The film was partly funded by PBS American Playhouse after being turned down by major studios. Unfortunately none of Dash’s subsequent productions have received proper distribution. It remains her only well-known title despite a considerable output for cinema and television.

The film could be challenging; apart from an unconventional narrative it eschews sub-titles for the Creole [mostly understandable]. But it is a rich and compelling work. The film was originally shot on 35mm in colour and standard wide screen. It has now been restored and is distributed in a digital format. Hopefully this will do justice to the original. For two decades after its initial release it was not seen at all in Britain, so this is a welcome return. The film runs 112 minutes.
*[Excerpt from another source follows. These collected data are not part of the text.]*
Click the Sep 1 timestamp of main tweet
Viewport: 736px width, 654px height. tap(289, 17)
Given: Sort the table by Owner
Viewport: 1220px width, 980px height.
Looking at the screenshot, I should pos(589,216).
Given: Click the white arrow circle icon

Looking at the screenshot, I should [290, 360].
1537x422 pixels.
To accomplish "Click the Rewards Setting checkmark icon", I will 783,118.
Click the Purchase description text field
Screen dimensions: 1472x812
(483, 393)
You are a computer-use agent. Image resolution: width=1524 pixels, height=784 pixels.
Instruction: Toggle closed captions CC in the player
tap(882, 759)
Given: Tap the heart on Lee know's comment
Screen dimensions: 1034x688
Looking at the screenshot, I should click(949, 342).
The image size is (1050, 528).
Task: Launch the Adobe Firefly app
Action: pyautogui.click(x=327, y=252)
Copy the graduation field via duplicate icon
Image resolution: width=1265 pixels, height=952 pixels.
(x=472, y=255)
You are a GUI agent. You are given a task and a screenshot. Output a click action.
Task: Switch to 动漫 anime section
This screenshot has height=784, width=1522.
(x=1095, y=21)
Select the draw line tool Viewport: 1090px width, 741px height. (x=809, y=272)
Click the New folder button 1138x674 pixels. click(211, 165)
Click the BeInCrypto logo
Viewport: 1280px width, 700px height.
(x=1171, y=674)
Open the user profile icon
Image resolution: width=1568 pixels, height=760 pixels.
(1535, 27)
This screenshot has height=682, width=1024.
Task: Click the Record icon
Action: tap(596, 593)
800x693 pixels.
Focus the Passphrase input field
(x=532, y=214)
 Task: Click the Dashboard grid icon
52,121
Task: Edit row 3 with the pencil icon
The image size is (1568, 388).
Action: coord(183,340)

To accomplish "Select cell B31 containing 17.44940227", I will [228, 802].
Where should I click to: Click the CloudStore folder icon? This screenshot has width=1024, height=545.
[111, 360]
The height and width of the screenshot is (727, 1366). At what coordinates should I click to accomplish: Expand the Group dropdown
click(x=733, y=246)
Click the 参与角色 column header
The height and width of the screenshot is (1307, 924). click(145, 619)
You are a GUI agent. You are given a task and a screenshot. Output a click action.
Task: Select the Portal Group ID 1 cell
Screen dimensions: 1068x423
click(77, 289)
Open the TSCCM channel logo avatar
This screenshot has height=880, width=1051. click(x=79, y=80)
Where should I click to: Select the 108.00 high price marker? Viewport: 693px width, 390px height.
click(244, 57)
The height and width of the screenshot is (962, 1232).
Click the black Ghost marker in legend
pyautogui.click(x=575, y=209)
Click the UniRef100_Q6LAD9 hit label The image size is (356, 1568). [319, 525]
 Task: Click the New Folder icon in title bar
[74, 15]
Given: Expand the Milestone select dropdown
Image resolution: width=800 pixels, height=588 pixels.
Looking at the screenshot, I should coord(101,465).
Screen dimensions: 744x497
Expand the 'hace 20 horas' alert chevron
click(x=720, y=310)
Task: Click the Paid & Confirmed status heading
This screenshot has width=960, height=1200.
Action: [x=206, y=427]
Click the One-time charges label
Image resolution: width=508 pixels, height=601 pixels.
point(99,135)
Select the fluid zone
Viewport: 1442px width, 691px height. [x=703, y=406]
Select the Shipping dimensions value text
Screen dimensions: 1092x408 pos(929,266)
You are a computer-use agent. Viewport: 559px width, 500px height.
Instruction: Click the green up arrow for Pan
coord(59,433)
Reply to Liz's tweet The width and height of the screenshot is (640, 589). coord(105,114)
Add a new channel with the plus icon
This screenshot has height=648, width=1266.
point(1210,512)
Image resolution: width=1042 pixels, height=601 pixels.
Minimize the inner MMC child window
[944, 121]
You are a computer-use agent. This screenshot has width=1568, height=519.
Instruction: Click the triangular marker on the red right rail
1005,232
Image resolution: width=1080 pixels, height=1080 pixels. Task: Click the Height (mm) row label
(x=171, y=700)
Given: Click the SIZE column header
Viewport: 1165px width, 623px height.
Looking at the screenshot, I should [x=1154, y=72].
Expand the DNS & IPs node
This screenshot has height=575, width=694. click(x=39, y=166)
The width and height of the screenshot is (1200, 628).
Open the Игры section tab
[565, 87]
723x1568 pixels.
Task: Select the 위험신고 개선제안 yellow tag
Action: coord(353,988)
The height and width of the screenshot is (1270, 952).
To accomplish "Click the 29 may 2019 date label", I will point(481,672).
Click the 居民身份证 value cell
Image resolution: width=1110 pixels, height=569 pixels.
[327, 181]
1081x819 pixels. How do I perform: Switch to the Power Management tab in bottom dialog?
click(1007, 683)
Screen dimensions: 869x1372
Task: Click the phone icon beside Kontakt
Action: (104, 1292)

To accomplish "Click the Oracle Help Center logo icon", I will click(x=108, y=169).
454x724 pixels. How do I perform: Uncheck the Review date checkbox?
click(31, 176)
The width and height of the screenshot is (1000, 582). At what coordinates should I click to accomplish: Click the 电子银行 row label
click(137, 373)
The Rape of Recy Taylor, USA 2017

Wednesday afternoon, Tuesday and Thursday evenings.

 

This is an impressive and important film though at times it offers painful viewing. The film recounts the rape of a young Afro-American woman and mother in 1944 in Alabama by a gang of white men. This was before the period of activism known for ‘The Civil Rights Movement’. Rape of black women, like the lynching of black people, was common in the period dominated by the racist culture called ‘Jim Crow’. Recy’s struggle for justice was supported by National Association for the Advancement of Coloured People [NAACP] and by one of its field officers, Rosa Parks. Parks is famous for her role in the ‘Bus Boycotts’ in the 1950s. But this case was equally important in the development of black resistance to the racism endemic in the USA. The NAACP, committed to constitutional action, was for decades the lead organisation in the struggle for equality for Afro-Americans. In this case the struggle achieved only partial results but it was a seminal step in the struggle.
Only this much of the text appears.